Desnuda ante el conserje: mi secreto caliente del confinamiento

Estaba en la ducha, el agua caliente resbalando por mi piel, jabón perfumado con vainilla llenando el baño. Suspiré, relajándome después de días eternos de encierro. Mi marido, Martín, había bajado al sótano a ordenar su caos. ‘Por fin sola’, pensé. De repente, ¡ring! La maldita soneta. ‘Seguro que Martín olvidó las llaves otra vez’, murmuré, molesta.

Salí empapada, gotas cayendo de mis pechos, entre mis piernas. Ni me sequé. Caminé desnuda por el pasillo, el suelo frío bajo mis pies húmedos. Abrí la puerta de golpe: ‘¡Otra vez las llaves, amor?’. Silencio. No era él. Era Bautista, el conserje nuevo, alto, musculoso, con ojos que siempre me devoraban en el ascensor. Llevaba un paquete. Sus ojos se abrieron como platos, bajando por mi cuerpo desnudo: tetas firmes, pezones duros por el agua fría, mi coño depilado reluciente.

La versión light que le conté a mi marido

—Ehh… un paquete para tu marido, señora…

Balbuceó, rojo como tomate, pero vi su polla endureciéndose bajo los pantalones. Olía a sudor masculino mezclado con colonia barata. Mi corazón latió fuerte, un cosquilleo en el estómago. En vez de cerrar, sonreí.

—¿Nunca has visto una mujer desnuda, Bautista?

Él tragó saliva, mirada fija en mis tetas.

—S-sí… pero usted… es… joder, está buenísima.

Me reí bajito, sintiendo el calor subir por mi vientre. El pasillo vacío, confinamiento total. ‘¿Por qué no?’, pensé. Le quité el paquete, girándome despacio. Mis nalgas redondas, húmedas, a centímetros de su cara. Escuché su respiración agitada, un gemido ahogado.

Me volví, apoyada en la puerta.

—Pasa, antes de que alguien vea.

Entró rápido, cerrando tras él. El aire se cargó de tensión sexual. Olía a mi jabón y a su excitación. Se quedó mirándome, polla tentadora bajo la tela.

—Solo un beso en cada teta, ¿vale?

Asintió, arrodillándose. Sus labios calientes rozaron la curva inferior de mi pecho izquierdo, succionando suave. Peso pesado sobre su boca. Gemí bajito, pezón endureciéndose. En el derecho, lamió el pezón, lengua juguetona, saliva tibia. ‘Mmm, qué bien lo hace’, pensé, piernas temblando.

Se levantó, ojos hambrientos.

—¿Puedo más? Tus nalgas… tu coño…

Dudé un segundo, pero el deseo ardía. Lo empujé al sofá del salón. Me senté a horcajadas sobre él, frotando mi coño húmedo contra su bulto duro. Olía a testosterona pura.
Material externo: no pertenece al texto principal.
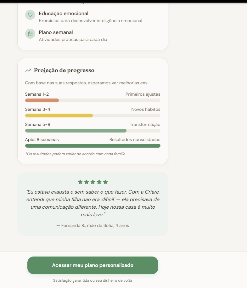
Task: Click the Satisfação garantida guarantee text
Action: pyautogui.click(x=93, y=280)
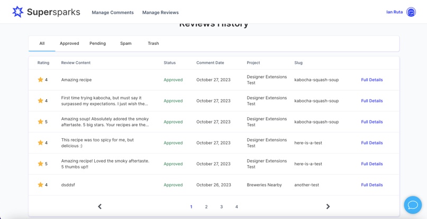Screen dimensions: 427x219
Task: Open the Trash tab
Action: click(153, 43)
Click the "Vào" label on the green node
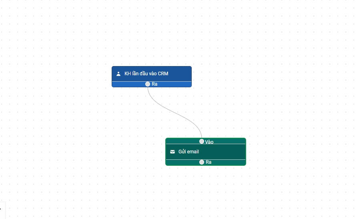 click(x=209, y=142)
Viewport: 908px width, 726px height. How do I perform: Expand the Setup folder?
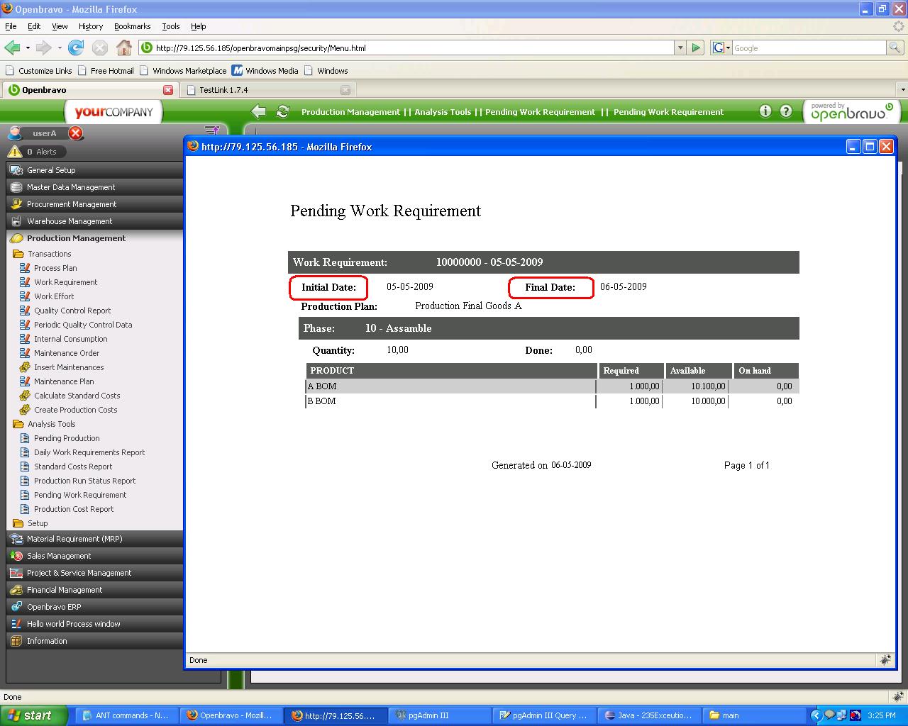[38, 523]
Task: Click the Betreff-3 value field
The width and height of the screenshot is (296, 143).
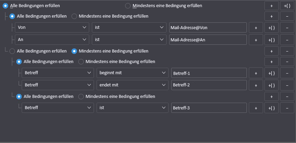Action: point(209,108)
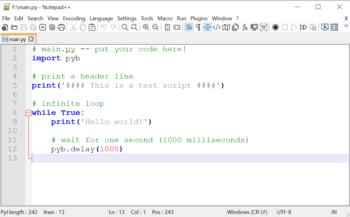Click the Open file folder icon
This screenshot has width=350, height=217.
point(14,28)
La verdad salvaje: besos, lamidas y más

—Quítate los pantalones.

Se los bajó rápido. Su polla saltó, gruesa, venosa, cabeza brillante de precúm. La agarré, piel suave y caliente, palpitando en mi mano. La masturbé lento, arriba-abajo, sintiendo cada vena. Él gruñó, manos en mis caderas.
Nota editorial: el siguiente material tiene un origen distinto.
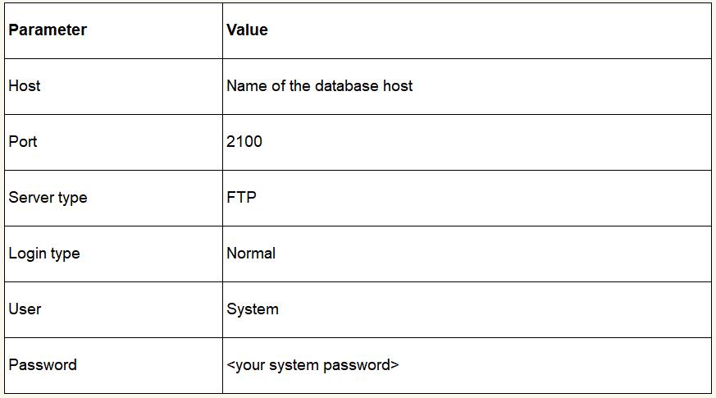Image resolution: width=716 pixels, height=398 pixels.
Task: Click the FTP server type value
Action: 241,198
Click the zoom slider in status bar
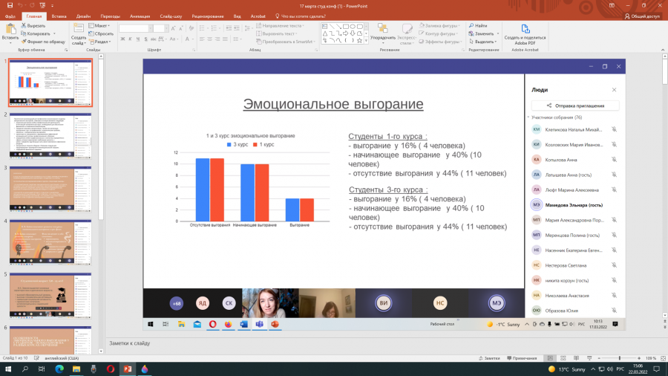Screen dimensions: 668x376 (619, 358)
—Joder, Capu… déjame lamerte.

Me puse de pie, abriendo piernas. Se lanzó, lengua en mi clítoris, chupando fuerte. ‘¡Ahh!’, grité suave. Sabor salado mío en su boca, ruidos de succión húmeda. Dedos dentro, curvados, tocando mi punto G. Jadeé, tetas rebotando, olor a sexo llenando la habitación.

No aguanté. Lo empujé boca arriba, montándolo. Su polla entró de golpe, llenándome. Estrecha, caliente, rozando paredes. Cabalgué salvaje, clac-clac de piel contra piel, sudor mezclándose. Él amasaba mis tetas, pellizcando pezones.

—Más rápido… ¡sí!

Gemí alto, orgasmo acercándose. Él empujó desde abajo, gruñendo. Eyaculó dentro, chorros calientes inundándome. Yo exploté, coño contrayéndose, jugos chorreando por sus bolas.

Jadeantes, nos separamos. Semen goteando de mí, olor intenso a corrida y coño.

—Vete ya, Martín sube.

Se vistió rápido, beso fugaz.

—Otra entrega pronto…

Se fue. Minutos después, Martín entró. Le conté la versión light: servilleta caída, risas. Él sonrió.

—¿Más paquetes?

Reí, secreto guardado, coño aún palpitando.